**Task requirements:**
Your reply should reproduce each record precisely as written.

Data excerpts
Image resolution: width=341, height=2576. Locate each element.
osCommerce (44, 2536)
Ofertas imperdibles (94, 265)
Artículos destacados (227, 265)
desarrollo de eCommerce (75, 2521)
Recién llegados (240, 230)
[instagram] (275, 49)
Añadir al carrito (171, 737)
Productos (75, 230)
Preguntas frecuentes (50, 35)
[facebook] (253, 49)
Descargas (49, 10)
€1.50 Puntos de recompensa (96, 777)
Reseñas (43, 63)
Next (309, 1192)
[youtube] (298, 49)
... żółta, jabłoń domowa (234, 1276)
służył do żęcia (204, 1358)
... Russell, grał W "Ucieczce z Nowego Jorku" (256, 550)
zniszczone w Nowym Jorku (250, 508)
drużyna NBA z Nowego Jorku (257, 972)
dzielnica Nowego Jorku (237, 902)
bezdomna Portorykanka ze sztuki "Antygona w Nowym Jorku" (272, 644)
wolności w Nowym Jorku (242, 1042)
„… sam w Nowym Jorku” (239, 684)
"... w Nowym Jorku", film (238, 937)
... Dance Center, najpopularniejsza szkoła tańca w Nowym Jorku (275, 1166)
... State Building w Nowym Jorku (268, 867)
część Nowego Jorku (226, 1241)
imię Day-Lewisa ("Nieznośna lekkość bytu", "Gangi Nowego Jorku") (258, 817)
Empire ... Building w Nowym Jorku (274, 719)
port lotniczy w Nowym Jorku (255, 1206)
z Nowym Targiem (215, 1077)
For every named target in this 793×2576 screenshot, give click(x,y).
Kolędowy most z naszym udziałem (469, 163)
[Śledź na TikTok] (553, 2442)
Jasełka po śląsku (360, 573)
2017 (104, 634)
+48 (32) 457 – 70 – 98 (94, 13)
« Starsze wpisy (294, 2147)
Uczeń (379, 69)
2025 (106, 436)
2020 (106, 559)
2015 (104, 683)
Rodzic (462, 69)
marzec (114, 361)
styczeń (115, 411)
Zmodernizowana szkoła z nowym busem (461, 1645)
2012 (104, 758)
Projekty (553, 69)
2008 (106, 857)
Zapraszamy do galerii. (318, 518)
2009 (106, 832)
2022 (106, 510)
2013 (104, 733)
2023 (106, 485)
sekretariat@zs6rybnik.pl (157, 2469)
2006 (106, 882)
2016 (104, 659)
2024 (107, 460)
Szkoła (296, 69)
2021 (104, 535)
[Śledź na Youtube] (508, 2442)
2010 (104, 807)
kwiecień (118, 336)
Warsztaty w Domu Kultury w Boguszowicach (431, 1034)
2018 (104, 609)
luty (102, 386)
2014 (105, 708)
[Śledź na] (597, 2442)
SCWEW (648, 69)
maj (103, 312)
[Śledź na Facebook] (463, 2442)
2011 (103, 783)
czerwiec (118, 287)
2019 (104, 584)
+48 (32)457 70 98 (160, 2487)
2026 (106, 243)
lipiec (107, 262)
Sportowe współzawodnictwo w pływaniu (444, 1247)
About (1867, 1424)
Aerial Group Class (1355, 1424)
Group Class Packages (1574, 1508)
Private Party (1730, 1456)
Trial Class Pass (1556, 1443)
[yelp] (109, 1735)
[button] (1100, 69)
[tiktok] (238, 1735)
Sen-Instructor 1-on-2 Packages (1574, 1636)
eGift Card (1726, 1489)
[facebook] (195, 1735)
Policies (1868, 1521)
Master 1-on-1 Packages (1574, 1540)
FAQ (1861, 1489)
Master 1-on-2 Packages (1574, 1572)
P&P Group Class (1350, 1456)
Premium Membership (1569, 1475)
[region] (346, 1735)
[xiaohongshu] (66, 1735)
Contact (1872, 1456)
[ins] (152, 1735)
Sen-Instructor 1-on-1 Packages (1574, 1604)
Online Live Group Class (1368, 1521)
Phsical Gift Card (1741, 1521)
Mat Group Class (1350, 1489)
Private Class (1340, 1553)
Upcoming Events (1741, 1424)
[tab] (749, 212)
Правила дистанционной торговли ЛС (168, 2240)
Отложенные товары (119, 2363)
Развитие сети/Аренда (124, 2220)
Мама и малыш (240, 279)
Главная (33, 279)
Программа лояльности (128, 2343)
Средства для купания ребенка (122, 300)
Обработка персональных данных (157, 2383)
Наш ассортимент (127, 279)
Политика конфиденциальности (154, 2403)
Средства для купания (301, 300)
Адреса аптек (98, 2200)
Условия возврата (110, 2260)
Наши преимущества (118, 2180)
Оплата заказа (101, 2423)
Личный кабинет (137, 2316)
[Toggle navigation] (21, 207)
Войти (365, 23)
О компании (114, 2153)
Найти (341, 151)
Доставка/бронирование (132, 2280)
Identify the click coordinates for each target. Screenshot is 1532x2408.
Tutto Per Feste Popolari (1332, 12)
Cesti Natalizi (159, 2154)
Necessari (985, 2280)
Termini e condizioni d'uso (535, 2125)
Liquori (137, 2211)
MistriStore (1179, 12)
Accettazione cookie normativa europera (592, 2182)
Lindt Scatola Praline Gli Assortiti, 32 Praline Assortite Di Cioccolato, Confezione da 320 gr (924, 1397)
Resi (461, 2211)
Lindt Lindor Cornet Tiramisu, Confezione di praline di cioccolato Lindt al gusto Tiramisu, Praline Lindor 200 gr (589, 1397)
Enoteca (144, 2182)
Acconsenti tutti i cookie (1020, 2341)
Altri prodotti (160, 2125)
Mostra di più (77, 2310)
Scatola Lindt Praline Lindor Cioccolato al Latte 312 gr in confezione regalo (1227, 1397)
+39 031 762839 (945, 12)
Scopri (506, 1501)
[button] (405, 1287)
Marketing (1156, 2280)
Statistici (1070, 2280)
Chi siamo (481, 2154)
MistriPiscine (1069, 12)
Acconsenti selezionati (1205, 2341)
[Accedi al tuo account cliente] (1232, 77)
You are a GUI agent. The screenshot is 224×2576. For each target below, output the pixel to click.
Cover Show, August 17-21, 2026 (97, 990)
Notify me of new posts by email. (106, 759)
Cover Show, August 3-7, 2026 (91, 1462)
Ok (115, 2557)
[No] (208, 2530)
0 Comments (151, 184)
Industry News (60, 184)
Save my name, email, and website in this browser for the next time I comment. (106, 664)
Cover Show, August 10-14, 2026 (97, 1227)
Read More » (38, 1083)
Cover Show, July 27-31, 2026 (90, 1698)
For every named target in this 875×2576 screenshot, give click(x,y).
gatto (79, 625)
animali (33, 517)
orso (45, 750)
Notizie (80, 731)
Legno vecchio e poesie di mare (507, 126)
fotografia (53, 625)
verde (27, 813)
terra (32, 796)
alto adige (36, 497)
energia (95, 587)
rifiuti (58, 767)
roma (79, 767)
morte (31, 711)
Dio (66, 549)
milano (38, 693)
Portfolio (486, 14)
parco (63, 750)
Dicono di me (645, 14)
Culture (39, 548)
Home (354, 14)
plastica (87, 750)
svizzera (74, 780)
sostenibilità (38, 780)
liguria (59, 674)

**Written reply:**
Image resolution: width=341, height=2576. Locate each element.
osCommerce (44, 2536)
Ofertas imperdibles (94, 265)
Artículos destacados (227, 265)
desarrollo de eCommerce (75, 2521)
Recién llegados (240, 230)
[instagram] (275, 49)
Añadir al carrito (171, 737)
Productos (75, 230)
Preguntas frecuentes (50, 35)
[facebook] (253, 49)
Descargas (49, 10)
€1.50 Puntos de recompensa (96, 777)
Reseñas (43, 63)
Next (309, 1192)
[youtube] (298, 49)
... żółta, jabłoń domowa (234, 1276)
służył do żęcia (204, 1358)
... Russell, grał W "Ucieczce z Nowego Jorku" (256, 550)
zniszczone w Nowym Jorku (250, 508)
drużyna NBA z Nowego Jorku (257, 972)
dzielnica Nowego Jorku (237, 902)
bezdomna Portorykanka ze sztuki "Antygona w Nowym Jorku" (272, 644)
wolności w Nowym Jorku (242, 1042)
„… sam w Nowym Jorku” (239, 684)
"... w Nowym Jorku", film (238, 937)
... Dance Center, najpopularniejsza szkoła tańca w Nowym Jorku (275, 1166)
... State Building w Nowym Jorku (268, 867)
część Nowego Jorku (226, 1241)
imię Day-Lewisa ("Nieznośna lekkość bytu", "Gangi Nowego Jorku") (258, 817)
Empire ... Building w Nowym Jorku (274, 719)
port lotniczy w Nowym Jorku (255, 1206)
z Nowym Targiem (215, 1077)
For every named target in this 793×2576 screenshot, give click(x,y).
Kolędowy most z naszym udziałem (469, 163)
[Śledź na TikTok] (553, 2442)
Jasełka po śląsku (360, 573)
2017 (104, 634)
+48 (32) 457 – 70 – 98 (94, 13)
« Starsze wpisy (294, 2147)
Uczeń (379, 69)
2025 (106, 436)
2020 (106, 559)
2015 (104, 683)
Rodzic (462, 69)
marzec (114, 361)
styczeń (115, 411)
Zmodernizowana szkoła z nowym busem (461, 1645)
2012 (104, 758)
Projekty (553, 69)
2008 (106, 857)
Zapraszamy do galerii. (318, 518)
2009 (106, 832)
2022 (106, 510)
2013 (104, 733)
2023 (106, 485)
sekretariat@zs6rybnik.pl (157, 2469)
2006 (106, 882)
2016 (104, 659)
2024 (107, 460)
Szkoła (296, 69)
2021 (104, 535)
[Śledź na Youtube] (508, 2442)
2010 (104, 807)
kwiecień (118, 336)
Warsztaty w Domu Kultury w Boguszowicach (431, 1034)
2018 (104, 609)
luty (102, 386)
2014 (105, 708)
[Śledź na] (597, 2442)
SCWEW (648, 69)
maj (103, 312)
[Śledź na Facebook] (463, 2442)
2011 (103, 783)
czerwiec (118, 287)
2019 (104, 584)
+48 (32)457 70 98 (160, 2487)
2026 (106, 243)
lipiec (107, 262)
Sportowe współzawodnictwo w pływaniu (444, 1247)
About (1867, 1424)
Aerial Group Class (1355, 1424)
Group Class Packages (1574, 1508)
Private Party (1730, 1456)
Trial Class Pass (1556, 1443)
[yelp] (109, 1735)
[button] (1100, 69)
[tiktok] (238, 1735)
Sen-Instructor 1-on-2 Packages (1574, 1636)
eGift Card (1726, 1489)
[facebook] (195, 1735)
Policies (1868, 1521)
Master 1-on-1 Packages (1574, 1540)
FAQ (1861, 1489)
Master 1-on-2 Packages (1574, 1572)
P&P Group Class (1350, 1456)
Premium Membership (1569, 1475)
[region] (346, 1735)
[xiaohongshu] (66, 1735)
Contact (1872, 1456)
[ins] (152, 1735)
Sen-Instructor 1-on-1 Packages (1574, 1604)
Online Live Group Class (1368, 1521)
Phsical Gift Card (1741, 1521)
Mat Group Class (1350, 1489)
Private Class (1340, 1553)
Upcoming Events (1741, 1424)
[tab] (749, 212)
Правила дистанционной торговли ЛС (168, 2240)
Отложенные товары (119, 2363)
Развитие сети/Аренда (124, 2220)
Мама и малыш (240, 279)
Главная (33, 279)
Программа лояльности (128, 2343)
Средства для купания ребенка (122, 300)
Обработка персональных данных (157, 2383)
Наш ассортимент (127, 279)
Политика конфиденциальности (154, 2403)
Средства для купания (301, 300)
Адреса аптек (98, 2200)
Условия возврата (110, 2260)
Наши преимущества (118, 2180)
Оплата заказа (101, 2423)
Личный кабинет (137, 2316)
[Toggle navigation] (21, 207)
Войти (365, 23)
О компании (114, 2153)
Найти (341, 151)
Доставка/бронирование (132, 2280)
Identify the click coordinates for each target. Screenshot is 1532x2408.
Tutto Per Feste Popolari (1332, 12)
Cesti Natalizi (159, 2154)
Necessari (985, 2280)
Termini e condizioni d'uso (535, 2125)
Liquori (137, 2211)
MistriStore (1179, 12)
Accettazione cookie normativa europera (592, 2182)
Lindt Scatola Praline Gli Assortiti, 32 Praline Assortite Di Cioccolato, Confezione da 320 gr (924, 1397)
Resi (461, 2211)
Lindt Lindor Cornet Tiramisu, Confezione di praline di cioccolato Lindt al gusto Tiramisu, Praline Lindor 200 gr (589, 1397)
Enoteca (144, 2182)
Acconsenti tutti i cookie (1020, 2341)
Altri prodotti (160, 2125)
Mostra di più (77, 2310)
Scatola Lindt Praline Lindor Cioccolato al Latte 312 gr in confezione regalo (1227, 1397)
+39 031 762839 (945, 12)
Scopri (506, 1501)
[button] (405, 1287)
Marketing (1156, 2280)
Statistici (1070, 2280)
Chi siamo (481, 2154)
MistriPiscine (1069, 12)
Acconsenti selezionati (1205, 2341)
[Accedi al tuo account cliente] (1232, 77)
You are a GUI agent. The screenshot is 224×2576. For each target below, output the pixel to click.
Cover Show, August 17-21, 2026 (97, 990)
Notify me of new posts by email. (106, 759)
Cover Show, August 3-7, 2026 (91, 1462)
Ok (115, 2557)
[No] (208, 2530)
0 Comments (151, 184)
Industry News (60, 184)
Save my name, email, and website in this browser for the next time I comment. (106, 664)
Cover Show, August 10-14, 2026 (97, 1227)
Read More » (38, 1083)
Cover Show, July 27-31, 2026 (90, 1698)
For every named target in this 875×2576 screenshot, give click(x,y).
gatto (79, 625)
animali (33, 517)
orso (45, 750)
Notizie (80, 731)
Legno vecchio e poesie di mare (507, 126)
fotografia (53, 625)
verde (27, 813)
terra (32, 796)
alto adige (36, 497)
energia (95, 587)
rifiuti (58, 767)
roma (79, 767)
morte (31, 711)
Dio (66, 549)
milano (38, 693)
Portfolio (486, 14)
parco (63, 750)
Dicono di me (645, 14)
Culture (39, 548)
Home (354, 14)
plastica (87, 750)
svizzera (74, 780)
sostenibilità (38, 780)
liguria (59, 674)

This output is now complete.